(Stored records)
========

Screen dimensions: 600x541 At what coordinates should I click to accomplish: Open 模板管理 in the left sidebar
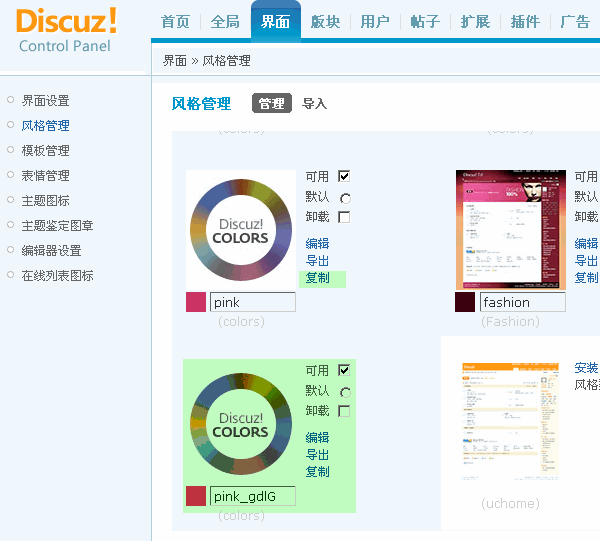45,151
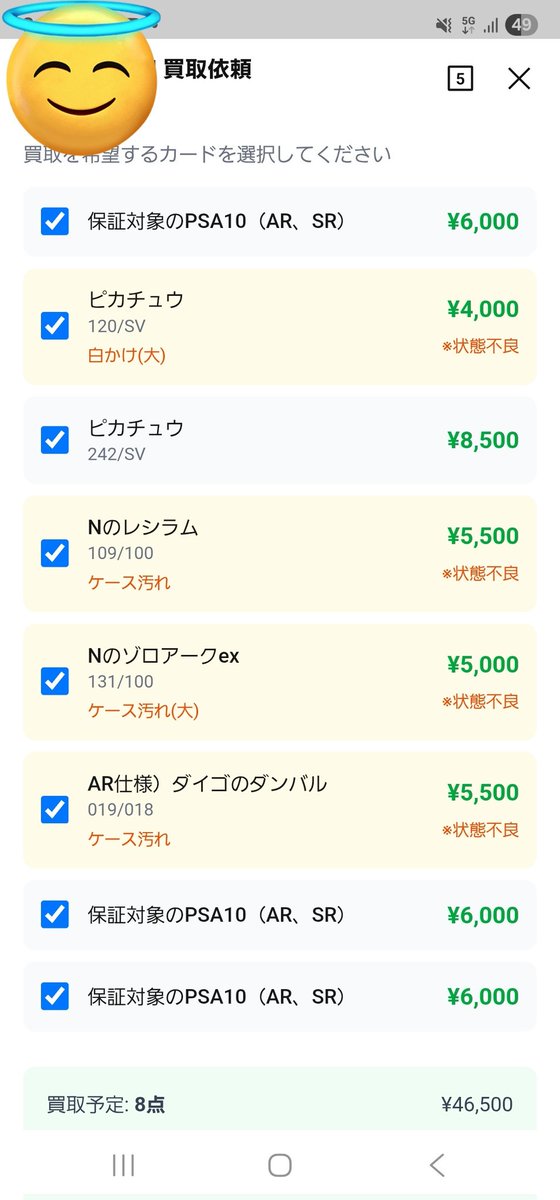Screen dimensions: 560x1200
Task: Deselect the Nのゾロアークex checkbox
Action: (55, 681)
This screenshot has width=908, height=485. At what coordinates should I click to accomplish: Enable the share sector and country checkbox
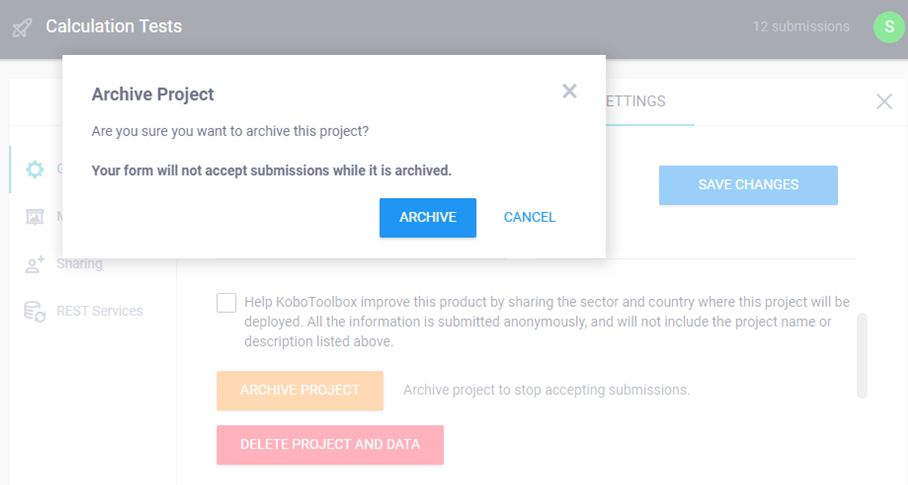[x=227, y=303]
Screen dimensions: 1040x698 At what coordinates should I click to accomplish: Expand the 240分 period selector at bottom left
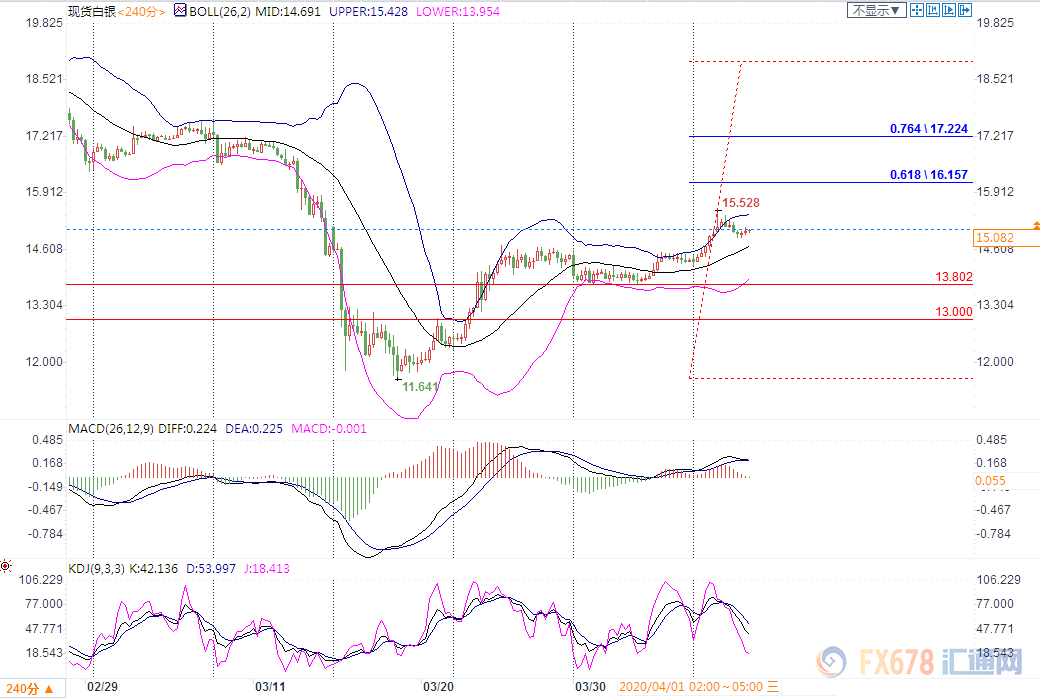[x=31, y=688]

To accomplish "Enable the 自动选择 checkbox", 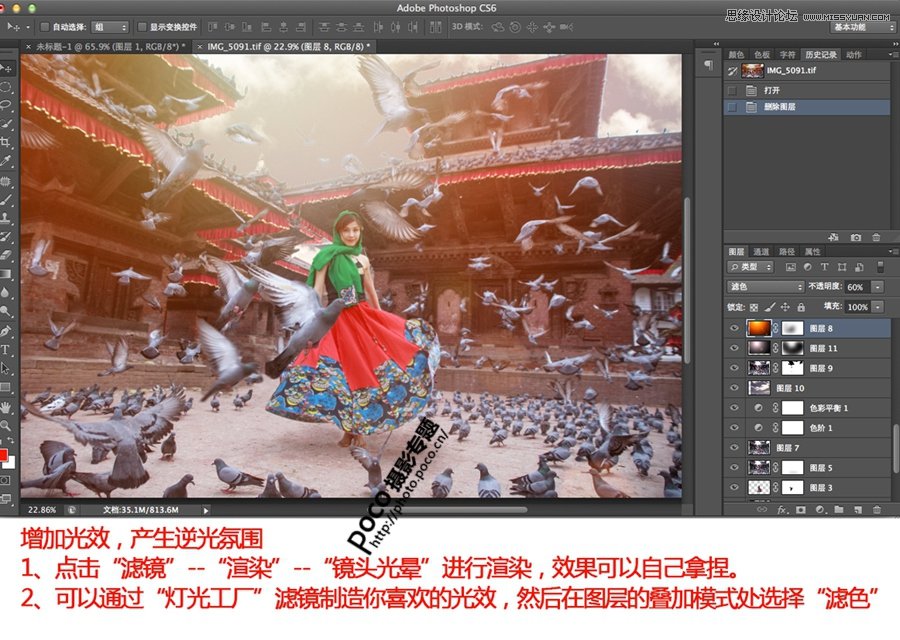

========

◆ Task requirements: Without including any picture, restate every entry above exactly.

◆ Task result:
Screen dimensions: 600x541 At what coordinates should I click to accomplish: Open 模板管理 in the left sidebar
45,151
Screen dimensions: 560x1200
Task: Deselect the Nのゾロアークex checkbox
Action: (55, 681)
This screenshot has width=908, height=485. At what coordinates should I click to accomplish: Enable the share sector and country checkbox
[x=227, y=303]
Screen dimensions: 1040x698 At what coordinates should I click to accomplish: Expand the 240分 period selector at bottom left
[x=31, y=688]

To accomplish "Enable the 自动选择 checkbox", 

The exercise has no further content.